0

Here is a simple example of the kind of query my app makes

So you have a notepad and notes collection. The note documents are linked to the notepad document using the notepadId.

So a typically query looks like:

Notes.find({notepadId: notepad._id})

A user can have hundreds of notes per notepad. And they switch between notepads often. Also users collaborate on notepads.

I also have a mechanism that counts all the notes in the notepad on the server on page load. This is because I need to know how many pages to show since I use pagination.

Notes.find({notepadId: notepad._id}).count()

I am not very familiar with MongoDB indexing and have tried to search for 'Indexing linked documents' and can't find any info on indexing linked documents.

Is this a common practice to index linked document fields?

So in this case I would want to set an index on the Notes collection, on the field notepadId

Good idea, bad idea, why?

Nearpoint
  • 7,202
  • 13
  • 46
  • 74

2 Answers2

1

The documents become "linked" only on application layer. There is nothing special in notepadId field in mongodb itself. Indexing by this field will make counting extremely efficient, as it is a covered query, which requires no disk IO.

Alex Blex
  • 34,704
  • 7
  • 48
  • 75
  • Thanks. Quick follow up. If I have a common query like so `Notes.find({notepadId: notepad._id, archived: false}).count()` Would I also want to index the `archived ` field? – Nearpoint Nov 20 '16 at 00:48
  • If the query contains one indexed field, and one non-indexed field, does indexing help at all in this scenario? – Nearpoint Nov 20 '16 at 01:20
  • Yes, the index still works, but it wont be as efficient, as all documents that match `notepadId` will be scanned to check `archived` field. Please read the page behind the link in the answer, I put it there for purpose. To benefit from covered query you need to ensure the query can be resolved by indexed data only. – Alex Blex Nov 20 '16 at 02:01
  • Index {notepadId: 1, archived: 1} would be perfect index for you, because it answers to both of queries. One with only with notepadId and that other where you have that archived too. However, it will NOT answer to query where only archived is queried. – JJussi Nov 20 '16 at 20:27
0

Those answers where (index covered query) was talked about, forgot to tell that, to get fully index covered result, you must do projection what excludes _id -field.

Let me explain.

In full index covered query, we read ONLY index and not anything else from disk. If we have f.ex. Notes.createIndex({notepadId: 1, archived: 1}) (what covers both of those two queries), and we do Notes.find({notepadId: notepad._id}).count() there will be two different actions. First there is "find" what collects result set and then "count" what counts how many documents was in that result set.

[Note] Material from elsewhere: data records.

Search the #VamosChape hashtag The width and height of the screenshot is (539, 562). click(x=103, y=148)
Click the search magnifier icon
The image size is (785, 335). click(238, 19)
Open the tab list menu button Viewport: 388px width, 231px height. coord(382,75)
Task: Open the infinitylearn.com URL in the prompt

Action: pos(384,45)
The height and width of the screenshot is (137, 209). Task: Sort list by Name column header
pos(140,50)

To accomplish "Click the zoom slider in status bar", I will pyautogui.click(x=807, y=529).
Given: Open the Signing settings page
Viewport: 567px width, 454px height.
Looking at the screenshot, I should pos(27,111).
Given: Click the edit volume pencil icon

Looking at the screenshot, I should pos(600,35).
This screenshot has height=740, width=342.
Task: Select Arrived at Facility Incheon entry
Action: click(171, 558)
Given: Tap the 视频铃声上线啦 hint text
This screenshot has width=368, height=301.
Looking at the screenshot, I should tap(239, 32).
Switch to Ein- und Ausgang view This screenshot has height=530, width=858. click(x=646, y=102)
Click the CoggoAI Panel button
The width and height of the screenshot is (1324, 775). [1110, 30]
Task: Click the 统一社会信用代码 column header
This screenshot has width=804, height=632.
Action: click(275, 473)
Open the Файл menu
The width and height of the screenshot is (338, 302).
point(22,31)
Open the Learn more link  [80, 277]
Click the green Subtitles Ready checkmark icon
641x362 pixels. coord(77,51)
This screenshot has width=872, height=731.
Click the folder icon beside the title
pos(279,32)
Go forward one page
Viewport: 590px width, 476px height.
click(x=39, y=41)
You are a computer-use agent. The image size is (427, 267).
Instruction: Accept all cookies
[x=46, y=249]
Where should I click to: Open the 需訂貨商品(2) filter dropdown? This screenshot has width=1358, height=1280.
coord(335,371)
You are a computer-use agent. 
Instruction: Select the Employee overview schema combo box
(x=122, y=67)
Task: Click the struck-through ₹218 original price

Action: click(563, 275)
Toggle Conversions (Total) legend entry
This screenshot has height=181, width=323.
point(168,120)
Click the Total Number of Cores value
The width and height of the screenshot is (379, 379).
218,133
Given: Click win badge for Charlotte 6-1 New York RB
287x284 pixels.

Find ALWAYS includes (in it's result set) "_id" field, if it is NOT excluded in projection. Because our index don't have _id -field, only pointer to documents disk location, find first finds required document using index and then jumps to disk location where that index entry points, to read document's _id. Not what we wanted. To prevent this, we need projection. So query:

Notes.find({notepadId: notepad._id},{"_id":0, "notepadId":1}).count()

will return (in find section) only list of "notepadId"'s and not anything else.

The other query would be: Notes.find({notepadId: notepad._id, archived: false},{"_id":0, "notepadId":1, archived:1}).count()

You can test this easily doing two different queries:

Notes.find({notepadId: notepad._id}).explain()
Notes.find({notepadId: notepad._id},{"_id":0, "notepadId":1}).explain()

and comparing results.

JJussi
  • 1,540
  • 12
  • 12